Further, this ability to modulate immune responses is not limited to gamma herpesviruses. Several groups are studying how to co-opt the immune-modulatory properties of other herpesviruses, specifically the beta herpesvirus cytomegalovirus, to generate enhanced vaccine responses.7 In a somewhat different take on the co-infection model, Simian immunodeficiency virus (SIV) proteins, specifically Gag and Env, have been cloned into a Rhesus cytomegalovirus (RhCMV) vector and used to immunize rhesus monkeys against SIV. This strategy elicits the generation of CD8+ T cells that break traditional epitope paradigms and can produce broadly neutralizing responses to epitopes of viral proteins that are not normally accessible.8 Interestingly, Dourcy et al. reported that at least a portion of the memory CD8+ lymphocytes produced in γHV-68 preinfected mice were specific for PVM epitopes, raising the possibility that similar to RhCMV, γHV-68 can alter and potentially broaden the antigen specificity of lymphocyte responses upon a secondary viral challenge. It is interesting to speculate that because herpesviruses create lifelong infections that require ongoing T-cell activation (especially CD8+ T-cell activation) to maintain latency, that these cross-reactive and protective T-cell responses are likely actively boosted throughout life. The mechanisms for why herpesvirus infections yield broadly neutralizing CD8+ T-cell responses are unclear, but given the ability of herpesviruses to infect numerous cell types and their ability to generate multiple pathogen associated molecular patterns, they may be able to activate an especially wide variety of antigen presenting cells in many different tissue niches leading to broad responses.

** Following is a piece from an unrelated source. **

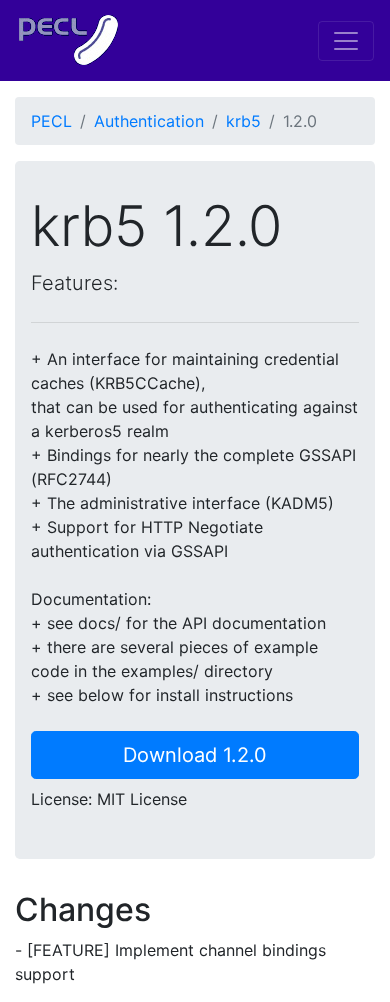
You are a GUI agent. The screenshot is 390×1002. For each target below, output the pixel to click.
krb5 (243, 121)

The need for new strategies to produce a vaccine against RSV is pressing. RSV is one of the largest causes of hospitalization in newborn and young children with lower respiratory tract infections. Although a self-limiting infection, RSV has evolved several strategies that make it particularly good at evading the immune system. RSV replicates in superficial epithelial cells of the respiratory tract which ultimately leads to a less exuberant protective immune response.9 Thus, the ability to specifically bolster mucosal immune responses, e.g., memory or tissue resident lymphocytes, is paramount to increasing vaccine efficacy. Further, RSV infections are acquired early in life when the immature immune system is less able to mount robust antiviral responses. Unfortunately, this means that newborns and infants, who would be the target of RSV vaccination strategies, are unlikely to have acquired immune-shaping secondary herpesviral infections, which may partly explain the increased pathogenicity of RSV in these younger age groups. However, using a strategy to trick the immune system into mounting a herpesvirus-like immune response either preceding or concurrent with RSV vaccination by using a herpesvirus vector, or through careful selection of adjuvant, may prove efficacious. Another hurdle to RSV vaccine development is the observation that some children immunized with formalin inactivated RSV vaccines have gone on to develop severe pathology upon secondary viral challenge.1 Importantly, the study performed by Dourcy et al. demonstrated, using a formalin inactivated PVM vaccination model, that the altered immune responses fostered by γHV-68 preinfection alleviated this pathology reducing both damaging neutrophilic and eosinophilic infiltration while bolstering cytotoxic T-cell mediated protection.

Concluding remarks

It is increasing becoming clear that our understanding of the immune system has been somewhat limited using single infection models and that the subtle shaping of immunity that occurs through successive rounds of viral and bacterial infections is often underappreciated. The article covered in this commentary gives insight into one such interaction, i.e., herpesvirus and RSV, which has important ramifications for both basic immunology and vaccine development.